### [READING PASSAGE]

####################

Grizzly bears living at Yellowstone National Park in the U.S may soon find their Endangered Species tag removed as state and federal wildlife managers are holding parleys on it.
A meeting of officials is in progress in Cody, Wyoming, and they are discussing a post-delisting action plan.
The lifting of federal protection for the Yellowstone bears was mooted in March by the U.S. Fish and Wildlife Service.
Grizzly bears were accorded protection in 1975 when their Yellowstone population crashed to fewer than 136 bears.
New estimates are claiming that the population has soared above 700. The emerging concern is that delisting would set the stage for hunting seasons that may be managed by the states of Montana, Wyoming and Idaho, which could again reduce the bears' numbers.
Conservationists Not Happy
The delisting plan has raised the hackles of conservationists even as officials are trying to address concerns saying that post-delisting plan would ensure that their numbers would never drop below 600.
State wildlife agencies would be regulating the quota of huntable animals and try to keep the numbers steady.
Conservation advocates are not convinced, and they say delisting could derail the progress made on the conservation front over the years.
Yellowstone superintendent Dan Wenk said visitors wanted to see grizzly bears in their natural environment and is opposed to delisting. Wenk voted against the plan.
The fear of conservationists is that there is a grave threat from poaching to the grizzly population if the legal protection is removed.

####################

### [SUPPLIED MATERIAL]
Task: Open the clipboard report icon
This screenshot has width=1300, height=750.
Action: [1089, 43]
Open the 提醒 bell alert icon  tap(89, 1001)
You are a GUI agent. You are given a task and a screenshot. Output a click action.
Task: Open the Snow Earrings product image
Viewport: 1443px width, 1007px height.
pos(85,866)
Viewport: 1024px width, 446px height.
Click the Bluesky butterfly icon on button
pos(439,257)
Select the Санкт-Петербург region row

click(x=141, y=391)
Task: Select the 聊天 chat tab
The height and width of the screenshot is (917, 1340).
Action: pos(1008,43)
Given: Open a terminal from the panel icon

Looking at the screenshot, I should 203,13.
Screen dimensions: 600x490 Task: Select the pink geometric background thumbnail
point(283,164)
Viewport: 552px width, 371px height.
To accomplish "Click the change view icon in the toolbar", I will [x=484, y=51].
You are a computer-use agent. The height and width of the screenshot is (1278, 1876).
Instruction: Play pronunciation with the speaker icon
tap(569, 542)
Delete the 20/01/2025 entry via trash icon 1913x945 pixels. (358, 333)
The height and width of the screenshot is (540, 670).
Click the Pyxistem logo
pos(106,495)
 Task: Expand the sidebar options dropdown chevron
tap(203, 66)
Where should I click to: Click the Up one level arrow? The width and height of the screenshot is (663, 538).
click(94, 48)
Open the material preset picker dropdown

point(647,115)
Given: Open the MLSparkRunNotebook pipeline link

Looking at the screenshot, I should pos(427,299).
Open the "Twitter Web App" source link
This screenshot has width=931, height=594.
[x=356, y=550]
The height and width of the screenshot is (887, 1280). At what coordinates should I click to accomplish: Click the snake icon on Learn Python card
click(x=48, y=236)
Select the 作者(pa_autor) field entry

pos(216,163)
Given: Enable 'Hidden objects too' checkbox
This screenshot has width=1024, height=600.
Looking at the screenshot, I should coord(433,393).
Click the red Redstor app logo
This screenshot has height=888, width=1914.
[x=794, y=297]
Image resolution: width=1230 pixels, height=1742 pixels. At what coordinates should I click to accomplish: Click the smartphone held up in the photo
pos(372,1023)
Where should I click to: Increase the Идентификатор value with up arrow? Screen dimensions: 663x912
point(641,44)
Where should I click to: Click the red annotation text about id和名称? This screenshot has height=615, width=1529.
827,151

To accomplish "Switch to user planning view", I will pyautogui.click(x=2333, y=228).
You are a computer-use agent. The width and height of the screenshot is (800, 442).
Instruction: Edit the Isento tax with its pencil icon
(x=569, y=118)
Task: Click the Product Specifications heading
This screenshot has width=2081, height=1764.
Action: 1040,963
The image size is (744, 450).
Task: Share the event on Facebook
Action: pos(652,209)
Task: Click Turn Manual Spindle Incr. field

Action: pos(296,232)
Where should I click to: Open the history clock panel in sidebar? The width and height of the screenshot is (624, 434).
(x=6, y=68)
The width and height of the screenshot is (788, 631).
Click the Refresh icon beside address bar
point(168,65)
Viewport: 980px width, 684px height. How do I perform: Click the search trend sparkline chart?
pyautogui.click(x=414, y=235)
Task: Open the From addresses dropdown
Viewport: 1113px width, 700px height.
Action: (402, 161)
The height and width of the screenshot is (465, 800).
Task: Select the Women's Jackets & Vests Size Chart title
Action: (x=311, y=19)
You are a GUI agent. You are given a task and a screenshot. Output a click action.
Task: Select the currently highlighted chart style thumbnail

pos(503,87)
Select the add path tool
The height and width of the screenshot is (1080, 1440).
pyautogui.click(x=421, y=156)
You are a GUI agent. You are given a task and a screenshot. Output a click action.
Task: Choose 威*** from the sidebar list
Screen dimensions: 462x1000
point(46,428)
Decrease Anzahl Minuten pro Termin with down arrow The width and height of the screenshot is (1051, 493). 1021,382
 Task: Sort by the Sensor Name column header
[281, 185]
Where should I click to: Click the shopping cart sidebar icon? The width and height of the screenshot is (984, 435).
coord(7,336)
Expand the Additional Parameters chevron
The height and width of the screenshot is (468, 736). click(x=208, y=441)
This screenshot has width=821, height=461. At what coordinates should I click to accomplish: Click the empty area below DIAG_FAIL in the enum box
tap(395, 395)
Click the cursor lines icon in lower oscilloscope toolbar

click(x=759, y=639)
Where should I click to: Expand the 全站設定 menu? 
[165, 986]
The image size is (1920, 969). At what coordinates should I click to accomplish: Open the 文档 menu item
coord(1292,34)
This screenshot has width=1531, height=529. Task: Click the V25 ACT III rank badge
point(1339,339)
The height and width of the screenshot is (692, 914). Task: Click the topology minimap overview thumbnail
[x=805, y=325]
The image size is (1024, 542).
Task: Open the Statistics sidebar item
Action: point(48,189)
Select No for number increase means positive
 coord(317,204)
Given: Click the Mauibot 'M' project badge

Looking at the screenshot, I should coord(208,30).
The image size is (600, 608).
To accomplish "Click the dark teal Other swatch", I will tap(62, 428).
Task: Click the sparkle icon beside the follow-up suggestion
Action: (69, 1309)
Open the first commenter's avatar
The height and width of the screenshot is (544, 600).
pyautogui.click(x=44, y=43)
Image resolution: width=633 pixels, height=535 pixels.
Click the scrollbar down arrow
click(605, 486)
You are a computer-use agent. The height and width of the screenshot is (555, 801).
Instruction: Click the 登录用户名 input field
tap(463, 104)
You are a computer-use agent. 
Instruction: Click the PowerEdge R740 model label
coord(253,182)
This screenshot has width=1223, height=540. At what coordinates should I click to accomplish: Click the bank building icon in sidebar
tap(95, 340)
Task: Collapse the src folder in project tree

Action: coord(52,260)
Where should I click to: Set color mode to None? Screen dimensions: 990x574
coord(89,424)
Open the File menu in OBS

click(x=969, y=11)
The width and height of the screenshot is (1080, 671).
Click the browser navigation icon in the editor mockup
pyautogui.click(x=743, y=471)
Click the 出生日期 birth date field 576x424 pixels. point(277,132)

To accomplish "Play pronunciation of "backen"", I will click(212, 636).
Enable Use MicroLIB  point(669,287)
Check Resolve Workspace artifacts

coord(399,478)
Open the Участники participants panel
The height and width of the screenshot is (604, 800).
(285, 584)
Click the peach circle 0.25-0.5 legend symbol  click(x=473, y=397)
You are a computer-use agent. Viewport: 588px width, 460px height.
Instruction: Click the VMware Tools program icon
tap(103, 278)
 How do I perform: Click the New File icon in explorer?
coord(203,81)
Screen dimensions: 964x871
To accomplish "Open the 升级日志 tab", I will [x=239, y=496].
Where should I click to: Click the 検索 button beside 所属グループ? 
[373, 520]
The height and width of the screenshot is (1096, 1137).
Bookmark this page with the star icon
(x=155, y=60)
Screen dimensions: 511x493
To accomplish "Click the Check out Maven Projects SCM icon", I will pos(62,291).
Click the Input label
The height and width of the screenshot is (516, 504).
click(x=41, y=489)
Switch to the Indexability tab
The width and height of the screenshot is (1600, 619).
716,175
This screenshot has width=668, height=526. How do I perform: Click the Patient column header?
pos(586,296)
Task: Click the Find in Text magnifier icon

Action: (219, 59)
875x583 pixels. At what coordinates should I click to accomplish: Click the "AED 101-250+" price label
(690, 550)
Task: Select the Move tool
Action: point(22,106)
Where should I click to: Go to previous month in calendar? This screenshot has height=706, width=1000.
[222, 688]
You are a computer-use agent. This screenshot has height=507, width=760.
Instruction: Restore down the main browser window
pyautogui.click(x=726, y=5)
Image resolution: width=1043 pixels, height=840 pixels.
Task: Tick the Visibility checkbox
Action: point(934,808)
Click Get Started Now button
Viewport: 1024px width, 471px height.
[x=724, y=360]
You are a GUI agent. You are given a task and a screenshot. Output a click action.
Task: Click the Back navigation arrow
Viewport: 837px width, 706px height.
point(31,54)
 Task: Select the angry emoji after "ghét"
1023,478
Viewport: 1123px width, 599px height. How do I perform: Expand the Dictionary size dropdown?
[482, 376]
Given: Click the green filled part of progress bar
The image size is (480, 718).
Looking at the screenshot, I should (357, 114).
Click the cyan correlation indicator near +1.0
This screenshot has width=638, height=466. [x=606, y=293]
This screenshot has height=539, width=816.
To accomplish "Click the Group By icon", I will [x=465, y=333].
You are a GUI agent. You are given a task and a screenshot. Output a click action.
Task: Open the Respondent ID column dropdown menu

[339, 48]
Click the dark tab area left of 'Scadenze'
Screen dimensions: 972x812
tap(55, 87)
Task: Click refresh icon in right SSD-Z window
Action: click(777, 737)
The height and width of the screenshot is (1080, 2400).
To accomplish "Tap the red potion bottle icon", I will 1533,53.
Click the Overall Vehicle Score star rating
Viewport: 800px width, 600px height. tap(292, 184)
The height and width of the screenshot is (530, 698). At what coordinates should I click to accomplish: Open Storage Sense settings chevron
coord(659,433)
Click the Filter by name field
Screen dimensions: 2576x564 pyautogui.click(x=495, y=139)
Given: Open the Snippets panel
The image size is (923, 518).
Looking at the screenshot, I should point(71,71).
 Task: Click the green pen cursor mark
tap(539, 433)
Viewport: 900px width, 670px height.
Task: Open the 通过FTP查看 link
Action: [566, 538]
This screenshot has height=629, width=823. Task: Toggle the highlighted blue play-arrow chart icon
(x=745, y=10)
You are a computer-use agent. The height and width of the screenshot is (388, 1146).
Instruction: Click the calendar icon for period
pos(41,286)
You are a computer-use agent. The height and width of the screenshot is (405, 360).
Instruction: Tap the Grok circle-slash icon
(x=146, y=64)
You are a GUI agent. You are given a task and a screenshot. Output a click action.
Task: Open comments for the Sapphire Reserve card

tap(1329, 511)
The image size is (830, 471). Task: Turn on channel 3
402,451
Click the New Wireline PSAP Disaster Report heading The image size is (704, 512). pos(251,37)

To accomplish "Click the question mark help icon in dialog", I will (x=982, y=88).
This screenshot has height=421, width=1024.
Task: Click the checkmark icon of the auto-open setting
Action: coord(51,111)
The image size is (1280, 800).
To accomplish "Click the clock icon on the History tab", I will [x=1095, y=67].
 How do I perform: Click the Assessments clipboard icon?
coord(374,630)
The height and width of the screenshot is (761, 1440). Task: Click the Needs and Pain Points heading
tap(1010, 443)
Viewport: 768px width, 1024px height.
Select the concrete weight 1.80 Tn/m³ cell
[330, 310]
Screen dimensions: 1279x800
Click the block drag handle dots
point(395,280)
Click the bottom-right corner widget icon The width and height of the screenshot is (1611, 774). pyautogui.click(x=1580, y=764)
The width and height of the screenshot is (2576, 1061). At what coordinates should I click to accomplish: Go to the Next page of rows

####################

### [ASSIGNED TASK 1]
Say whether each statement below agrees with the passage on Yellowstone grizzly bears. Answer yes or no for each, and quote the words of the passage that decide it.
(a) Grizzly bears at Yellowstone were given protection in 1975.
(b) Dan Wenk voted in favor of the delisting plan.
(c) The officials' meeting is taking place in Cody, Wyoming.
### [ASSIGNED TASK 2]
According to the passage on Yellowstone grizzly bears, below what number would the post-delisting plan keep the bear population from dropping?
### [ASSIGNED TASK 3]
Carry the passage on Yellowstone grizzly bears further from its final sentence.

### [OUTPUT 1]
(a) Yes: "Grizzly bears were accorded protection in 1975"
(b) No: "Wenk voted against the plan."
(c) Yes: "A meeting of officials is in progress in Cody, Wyoming"

### [OUTPUT 2]
600

### [OUTPUT 3]
Once hunting is allowed, hunters may not be able to chase the grizzlies on national park land. But hunting will start outside the parks and the outskirts, such as the Grand Teton National Park.
To the assertion of Dan Ashe, Fish and Wildlife Service director, that there was tremendous success in conservation and that the "Endangered Species Act [had] done its job", Roger Hayden, managing director of the Wyoming Wildlife Advocates asked, "why there is haste" in delisting.
"'What is the rush to delist and why can't we wait to delist them for a couple years?" Hayden asked.
Environmental activists like Bonnie Rice of the Sierra Club are also disappointed.
"By the time bears sink down to 500, if it's caught, which again we think there are issues with proposed mortality limits, then we are far down that road in terms of trying to build back a population of bears we have now because they reproduce so slowly," she said.
However, wildlife officials are pointing to a recent study that appeared in the journal Molecular Ecology, that said the genetic diversity in the bear population has stabilized and "the number of bears passing genes to the next generation," quadrupled.